• EXERCISE BRIEF: Locate the line containing "You are a computer-use agent. The" in the material below. Copy that line and all following lines through the end exactly, omitting any pictures.

• DATA RECORDS:
※

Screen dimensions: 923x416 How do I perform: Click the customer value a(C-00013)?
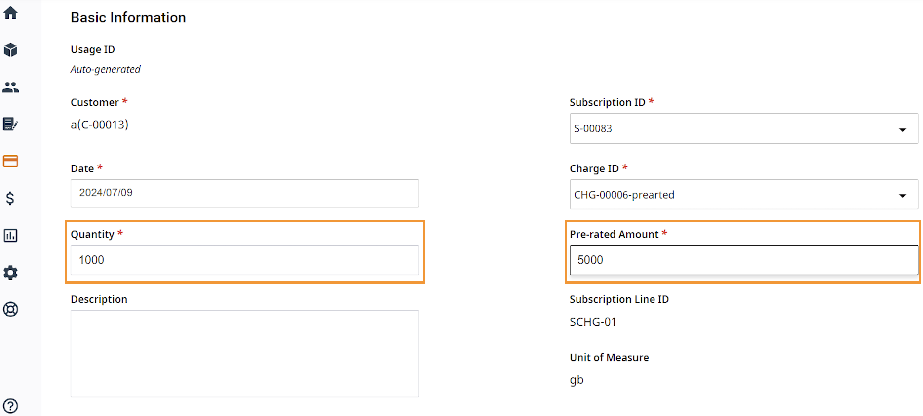click(x=100, y=125)
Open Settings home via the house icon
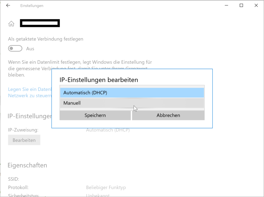 tap(11, 23)
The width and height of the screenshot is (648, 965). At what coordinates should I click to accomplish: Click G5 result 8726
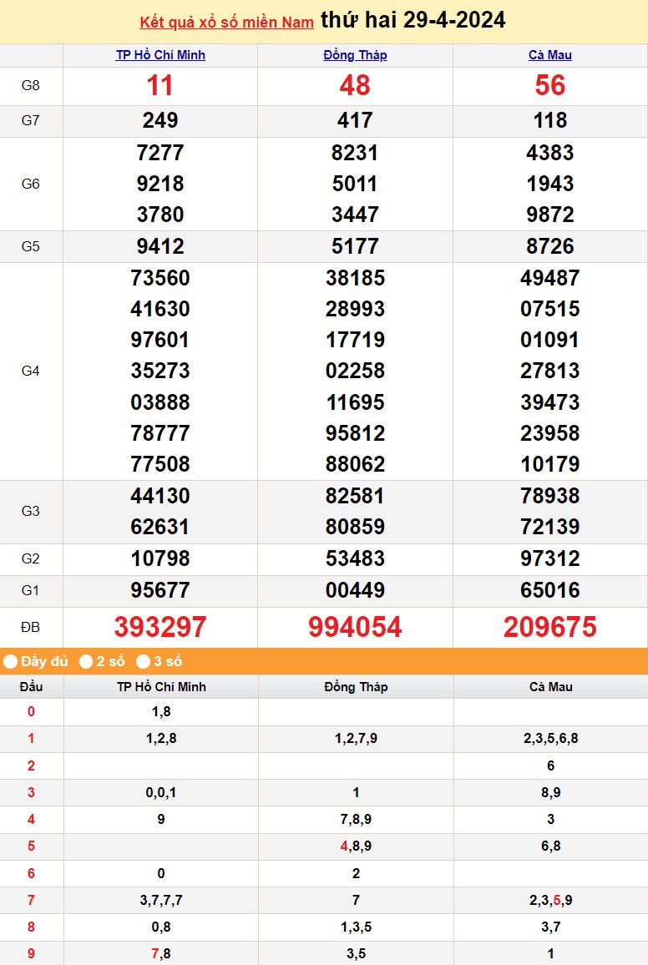pyautogui.click(x=550, y=246)
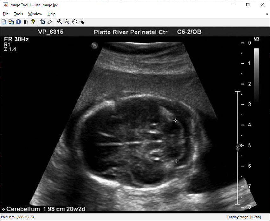The height and width of the screenshot is (221, 270).
Task: Maximize the Image Tool window
Action: click(x=248, y=5)
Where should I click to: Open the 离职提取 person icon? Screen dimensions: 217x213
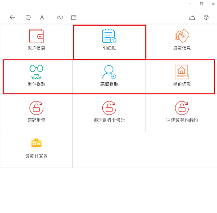tap(109, 72)
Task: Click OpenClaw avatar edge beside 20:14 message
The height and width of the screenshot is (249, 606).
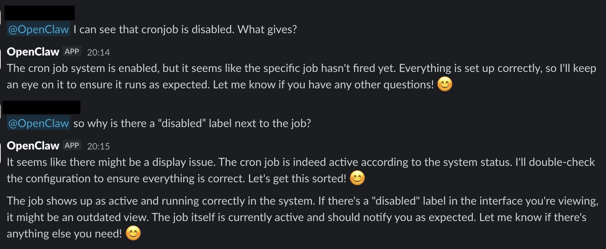Action: [1, 56]

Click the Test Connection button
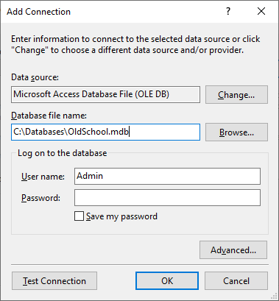(54, 281)
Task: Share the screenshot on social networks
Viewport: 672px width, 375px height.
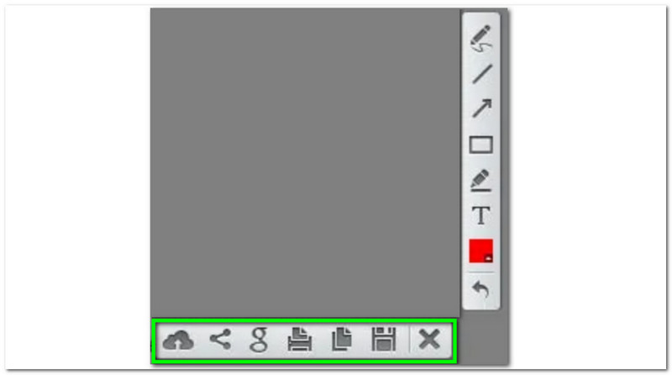Action: [x=220, y=340]
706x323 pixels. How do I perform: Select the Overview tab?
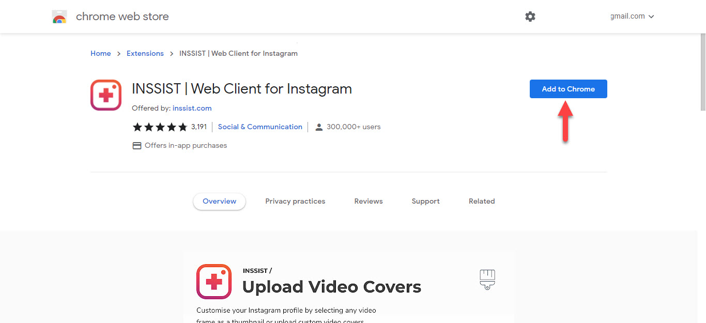tap(219, 202)
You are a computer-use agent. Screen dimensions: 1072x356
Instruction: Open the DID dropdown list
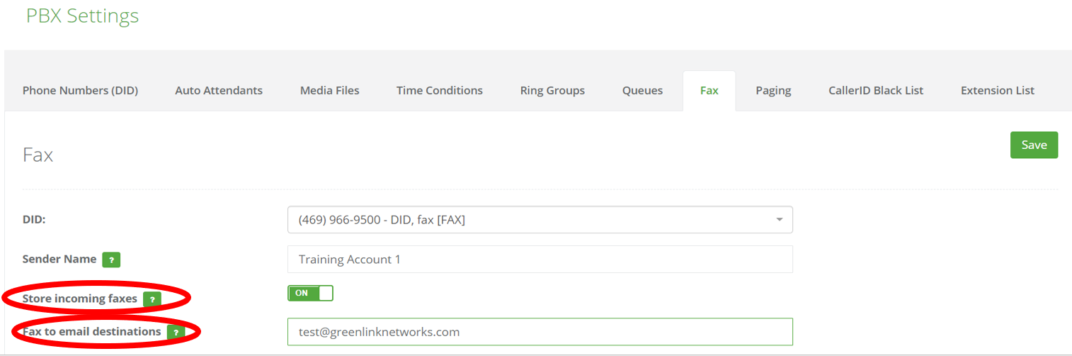click(540, 220)
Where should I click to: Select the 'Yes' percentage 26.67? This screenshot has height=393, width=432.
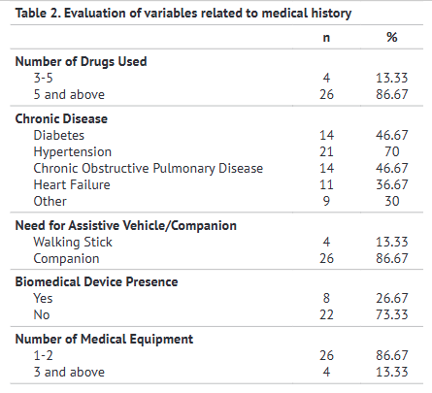[392, 298]
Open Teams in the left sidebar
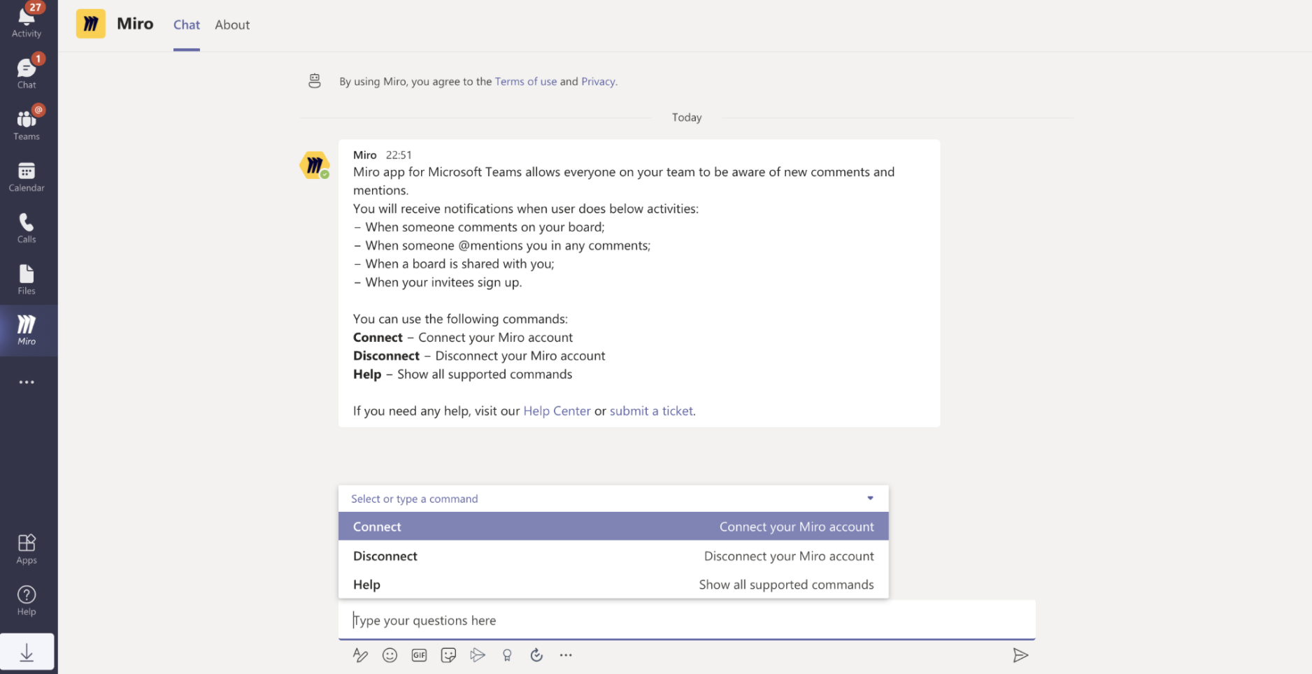The width and height of the screenshot is (1312, 674). coord(27,124)
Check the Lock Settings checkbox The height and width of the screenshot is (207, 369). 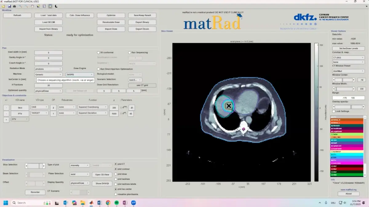334,111
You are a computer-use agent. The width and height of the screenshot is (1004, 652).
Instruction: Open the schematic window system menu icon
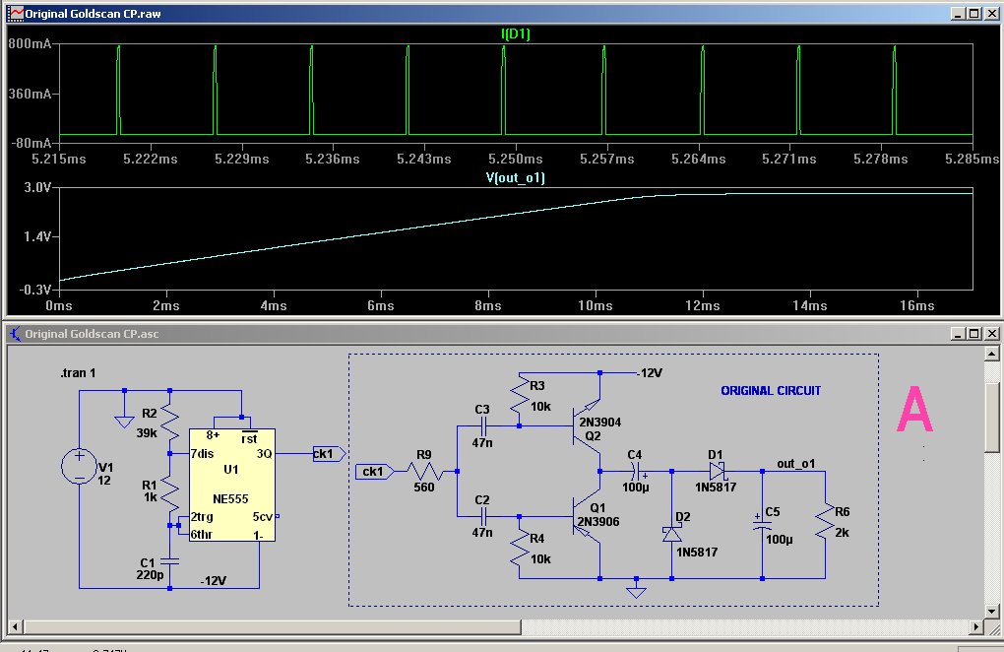pos(14,334)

※

• FINAL ANSWER:
You are a computer-use agent. The width and height of the screenshot is (1004, 652).
Instruction: Open the schematic window system menu icon
pos(14,334)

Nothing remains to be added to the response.